-- Start of Passage --

All Products
Search
Document Center

Container Service for Kubernetes:Multi-cluster PyTorchJob scheduling with priority queuing

Last Updated:Mar 26, 2026

PyTorch distributed training jobs require every pod in a job to run simultaneously — a partial start wastes resources and causes the job to hang indefinitely. Gang scheduling enforces an all-or-nothing guarantee: either all pods in a job are scheduled together, or none are. This prevents resource deadlocks in multi-GPU, multi-machine training scenarios.

This topic shows how to configure Kube Queue on an ACK Fleet instance to queue PyTorchJobs, and how to apply gang scheduling so all pods land on the same member cluster atomically.

How it works

The Fleet instance coordinates PyTorchJob scheduling across member clusters using two components:

  • Kube Queue manages job queues and enforces elastic quota limits, holding jobs until enough resources are available in a member cluster.

  • ACK Scheduler applies gang scheduling semantics when the Fleet instance distributes pods to a member cluster, ensuring all replicas (Master and Workers) are placed atomically.

image

The scheduling flow works as follows:

  1. A PyTorchJob is submitted to the Fleet instance with a PropagationPolicy that specifies customSchedulingType: Gang.

  2. If queue management is enabled (suspension.scheduling: true), the job enters Kube Queue and waits until a quota slot is available.

  3. The Fleet instance evaluates available resources across member clusters and selects a target cluster.

  4. ACK Scheduler places all pods atomically on the selected cluster, maintaining gang semantics.

  5. The Fleet instance monitors the job and syncs status back.

Prerequisites

Before you begin, make sure you have:

  • Cloud-native AI suite installed in the member clusters — deploy only the Arena component

  • The AliyunAdcpFullAccess RAM (Resource Access Management) policy attached to your RAM user. For details, see Grant permissions to RAM users

  • The AMC command-line tool installed. For details, see Use AMC

  • (Optional) Resource reservation enabled if you want the Fleet instance to guarantee scheduling consistency with the member cluster. Resource reservation requires Kubernetes 1.28 or later and ACK Scheduler 6.8.0 or later.

(Optional) Enable resource reservation

Without resource reservation, the Fleet instance estimates available capacity by summing remaining resources across all nodes in a member cluster. With resource reservation enabled, the Fleet instance holds actual capacity on the target cluster before committing, so the Fleet-level scheduling decision matches the member cluster result.

  1. Log in to the ACK console and click Clusters in the left navigation pane.

  2. Click the name of your cluster. In the left navigation pane, click Add-ons.

  3. On the Add-ons page, find Kube Scheduler and click Configuration.

  4. In the Kube Scheduler Parameters dialog box, set enableReservation to true and click OK.

Choose a scheduling mode

Two modes are available:

ModeWhen to useKey configuration
Gang scheduling onlyYou want pods placed atomically without managing queuesSet customSchedulingType: Gang in PropagationPolicy
Gang scheduling + queue managementYou have many jobs competing for limited resources and need orderly queuing with quota enforcementSet customSchedulingType: Gang and suspension.scheduling: true

Follow Step 1 if you need queue management; skip to Step 2 if you only need gang scheduling.

-- End of Passage --
-- Start of Dataset entries --

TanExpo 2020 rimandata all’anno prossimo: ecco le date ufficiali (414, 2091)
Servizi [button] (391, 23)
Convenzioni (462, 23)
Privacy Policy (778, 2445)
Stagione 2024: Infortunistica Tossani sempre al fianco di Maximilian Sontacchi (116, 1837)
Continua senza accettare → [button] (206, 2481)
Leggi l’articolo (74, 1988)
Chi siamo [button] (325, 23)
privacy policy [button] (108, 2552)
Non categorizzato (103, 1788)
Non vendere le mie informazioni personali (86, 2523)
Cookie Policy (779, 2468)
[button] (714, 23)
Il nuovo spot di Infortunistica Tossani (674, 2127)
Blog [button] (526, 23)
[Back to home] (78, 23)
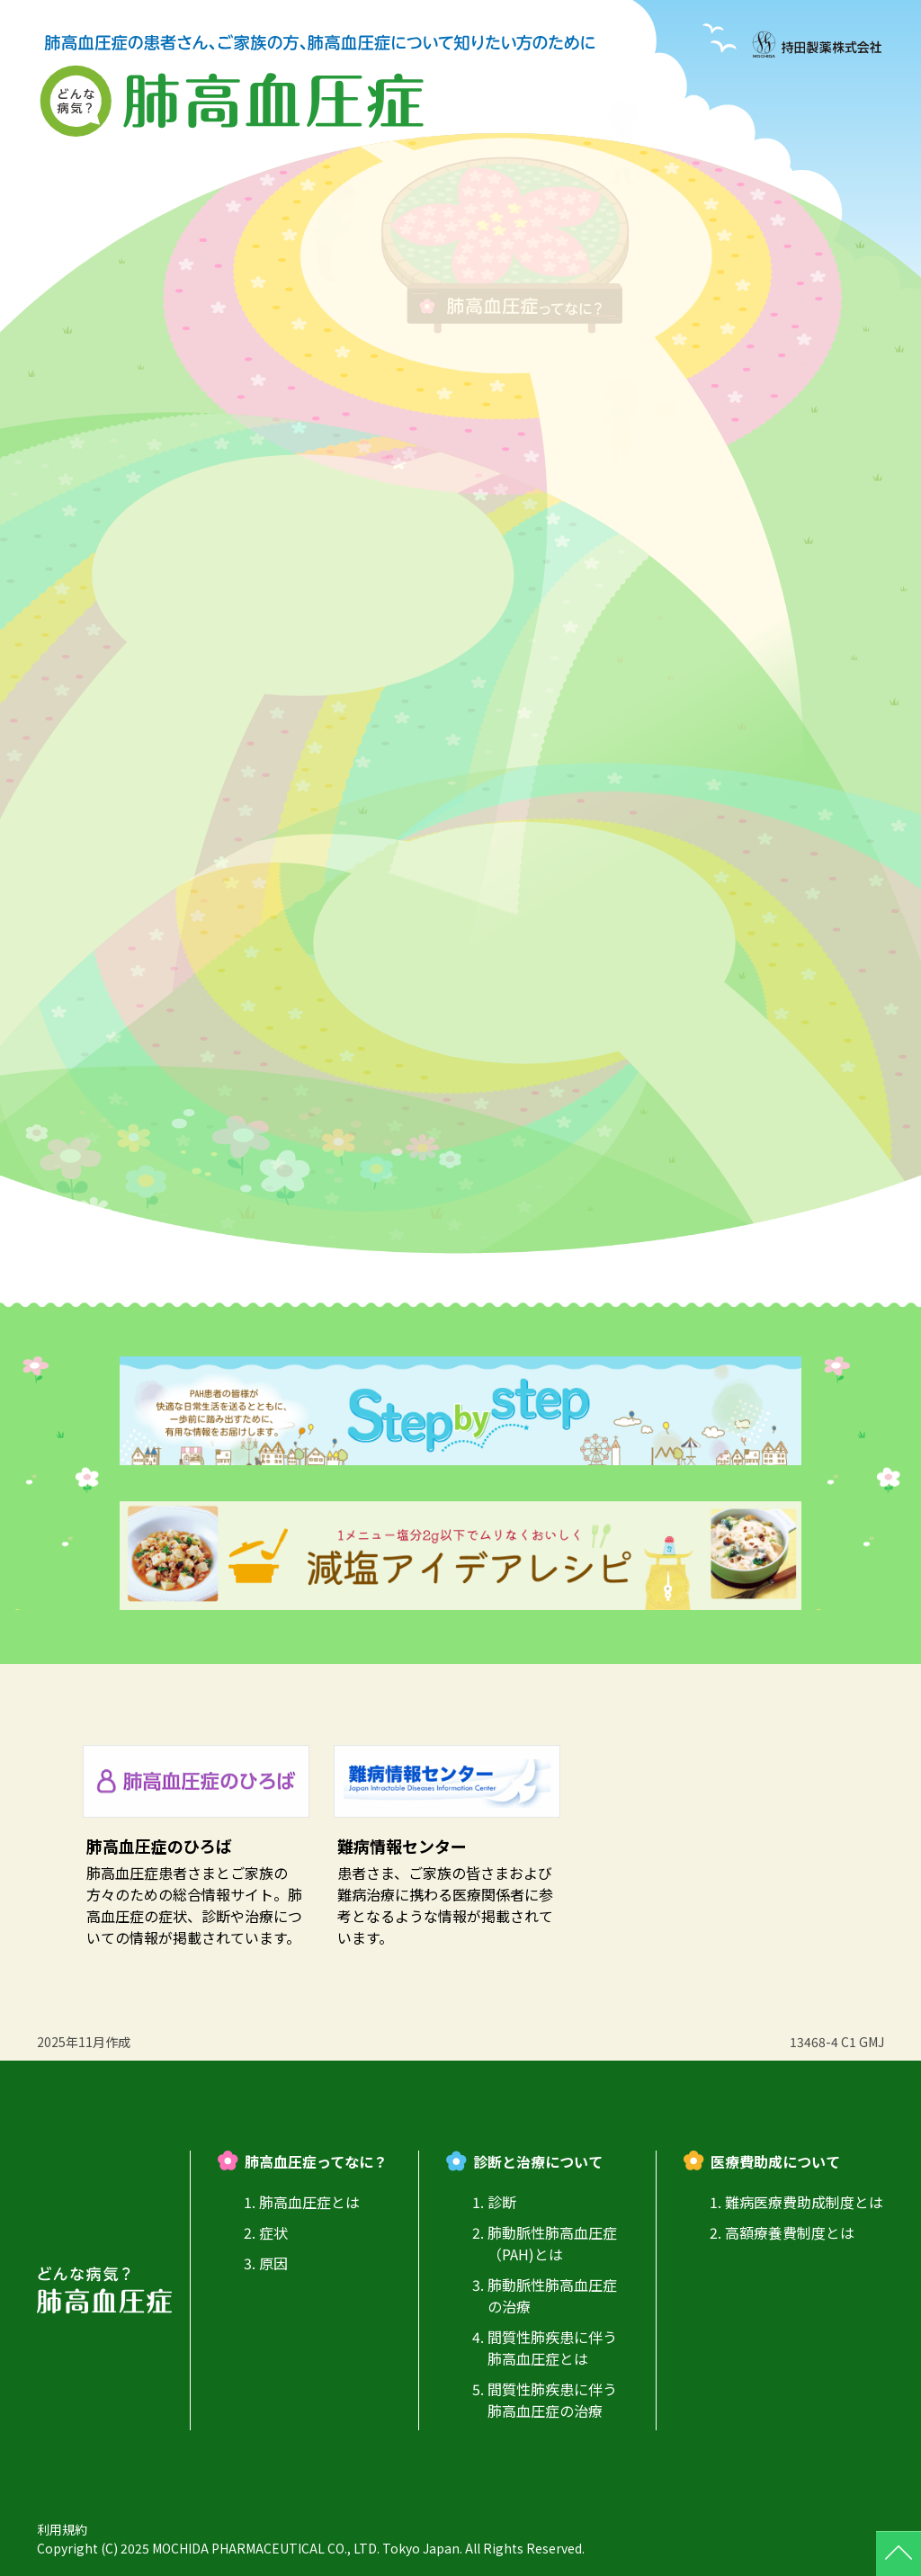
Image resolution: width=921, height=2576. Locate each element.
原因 (273, 2263)
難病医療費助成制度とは (804, 2202)
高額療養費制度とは (789, 2232)
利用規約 (62, 2529)
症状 (273, 2232)
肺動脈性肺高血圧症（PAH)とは (552, 2243)
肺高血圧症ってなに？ (316, 2161)
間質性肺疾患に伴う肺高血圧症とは (552, 2347)
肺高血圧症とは (309, 2202)
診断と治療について (538, 2161)
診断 (501, 2202)
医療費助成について (775, 2161)
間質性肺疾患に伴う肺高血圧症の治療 (552, 2399)
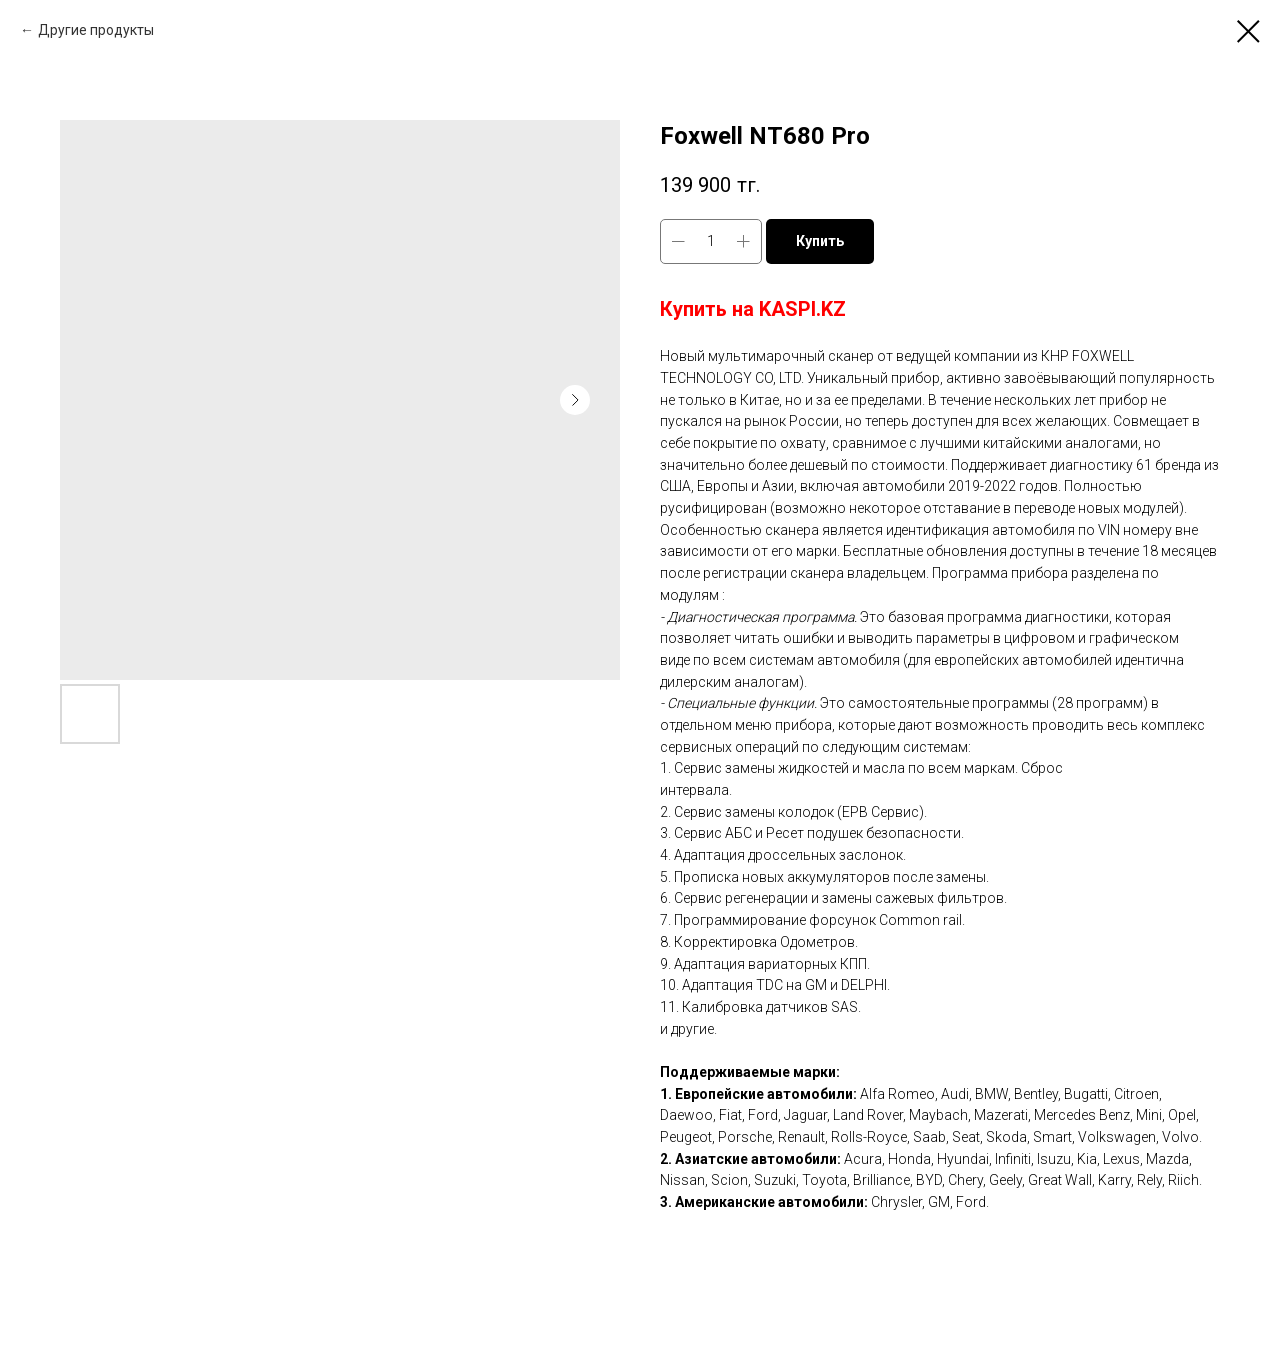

-- End of Dataset entries --

> _The request_: Decide whether each statement agrees with the PyTorchJob scheduling article, answering yes or no and quoting the deciding words. 1. Resource reservation needs Kubernetes 1.28 or later. 2. Only the Arena component of the Cloud-native AI suite should be deployed in the member clusters. 3. Without resource reservation, the Fleet instance holds actual capacity on the target cluster before committing. Rely only on the PyTorchJob scheduling article.

> _Task answer_:
1. Yes: "Resource reservation requires Kubernetes 1.28 or later and ACK Scheduler 6.8.0 or later."
2. Yes: "Cloud-native AI suite installed in the member clusters — deploy only the Arena component"
3. No: "Without resource reservation, the Fleet instance estimates available capacity by summing remaining resources across all nodes in a member cluster."